スマホと携帯電話 営業雑感NO.204

 今回から今や生活の必須道具となった感のあるスマホが出現した背景を振り返り、今後の進化について考えてみます。

 スマホは携帯電話の進化形として世の中に受け入れられ普及しました。しかしながら、スティーブ・ジョブスは、単純に携帯電話の後継として設計していませんでした。当時、流行っていたウォークマンやデジカメの後継としても考えていました。この発想こそが、iOSを産んで世界に君臨できたアップルの原点だと愚考しております。

 その発想の背景を探る為に、先ずは電話の歴史を振り返ります。電話は1890年にベルによって発明されましたが普及までにはかなりの期間を要しました。一番の問題は電話通信網の整備です。我が国において各家庭まで電話線が引き込まれたのは1970年代後半までかかっています。各家庭に電話線を引き込むまで活躍したのが公衆電話というしくみです。通信網の整理と両輪で進化したのが、電話機と電話機を接続する電話交換のしくみです。最初は、交換手が手作業でつないでいました。自動で電話を接続する交換機システムが一般に普及したのも1970年代でした。交換手という職業が消えました。交換機システムでは、電話機一台毎に電話番号を決めなければなりません。通信網の整備と電話番号の普及は国家規模で行うことが必要であり、これを行ったのが電電公社です。今のNTTは電電公社が民営化された企業です。

 この通信網を無線化する為に考えられたのが移動電話です。最初は自動車や電車などで電話が出来るように考えられていましたが、無線通信網の整備と電話機の小型化によって持ち運び可能な肩掛け式の移動電話が開発されました。元来、電話は電話機のあるところにいかないと話せませんので、家庭でも会社でも電話がかかってくると電話を受けた人が声を上げて電話相手を呼び出していたものです。各家庭に普及する前は、公衆電話周辺の家庭では、たばこ屋に設置された公衆電話にかけて貰ってもいました。

 電話普及の時と異なり無線を利用することで、移動電話は短命におわり携帯電話が一気に普及することになります。

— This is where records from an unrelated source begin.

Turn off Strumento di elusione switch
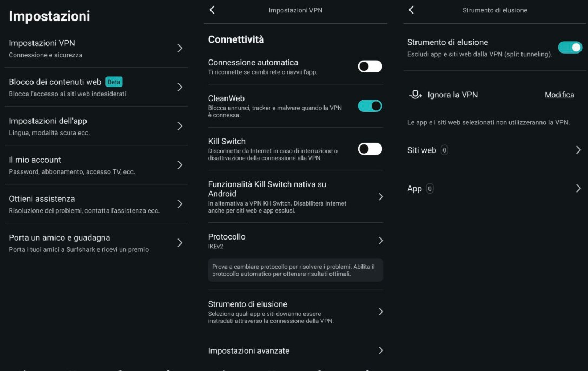This screenshot has width=588, height=371. [x=570, y=48]
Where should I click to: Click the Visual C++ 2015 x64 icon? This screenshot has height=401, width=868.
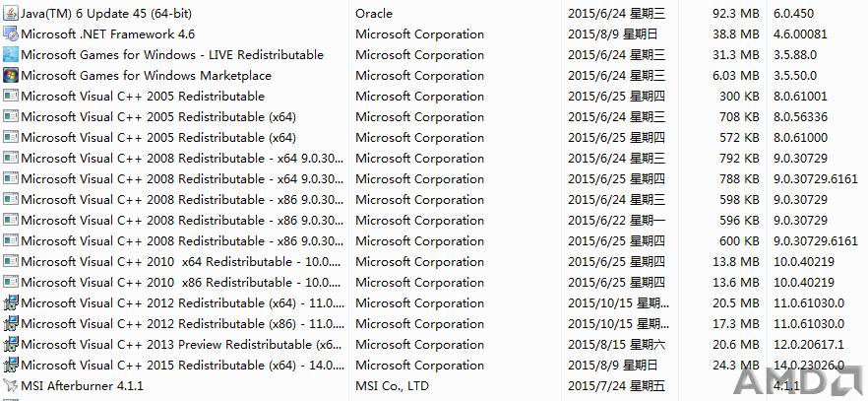click(11, 365)
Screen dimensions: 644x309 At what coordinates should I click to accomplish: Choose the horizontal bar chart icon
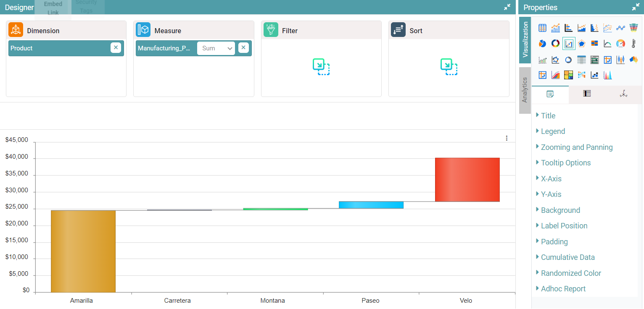[x=568, y=28]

勿論、無線網を整備するには、基地局と呼ばれる無線の中継基地を設置する必要がありますが、電話網を整備する為に全国津々浦々まで設置されていた電信柱に設置することで、短期間で全国に拡がりました。無線電話網の普及で、これまで電話回線で縛られていた電話通信網が一気に拡がり、通信の自由化に繋がっていきますが、これは又、別の機会にお話しします。

 携帯電話時代が続いている間に新しい文化が生れます。それは、電話が各家庭や企業単位で考えれていたものが、個人単位に変わったことです。一人一台の通信手段を手に入れることにより、電話は個人のプライベートの一部になり、個人単位でお互いに繋がることが可能になりました。携帯電話でもメール通信や写真の交換も可能になりましたので、手紙と電話だけの通信手段が一気に変化しました。

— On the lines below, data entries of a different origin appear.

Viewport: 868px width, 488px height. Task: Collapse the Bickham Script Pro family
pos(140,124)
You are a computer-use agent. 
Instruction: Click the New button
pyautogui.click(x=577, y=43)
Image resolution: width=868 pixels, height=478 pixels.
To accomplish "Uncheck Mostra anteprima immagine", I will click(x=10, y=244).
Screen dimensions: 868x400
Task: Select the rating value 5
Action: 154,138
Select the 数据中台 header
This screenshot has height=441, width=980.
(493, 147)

 ここで、携帯電話がガラパゴスといわれた理由をお話ししておきます。それは、通信網の拡がりに関係します。海外では無線通信についてはインターネットの拡がりと直結しておりました。つまり、電話による音声通信ではなく、データ通信を中心に考えられていたことに由来します。パソコンは我が国の携帯電話よりも先に一人一台で普及し、パソコンをつなぐLAN(ラン ローカルエリアネットワーク)という有線のデータ通信ネットワークが普及し、LANとLANをつなぐWAN(ワン ワイドエリアネットワーク)が生れていました。このWANが国際的に標準化されたものがインターネットです。従って、音声中心に携帯電話として拡がった我が国の個人間ネットワークに対して、データ通信を中心として個人間ネットワークが海外では拡がっていきました。残念ながら電話中心の拡がりは我が国だけでしたのでガラパゴスとなりました。因みに、我が国では、インターネット網の拡がりも出遅れました。

 インターネットの申し子であるスマホの普及により、携帯電話が終焉の時を迎えようとしています。ウォークマンやデジカメの振り返りは次回にいたします。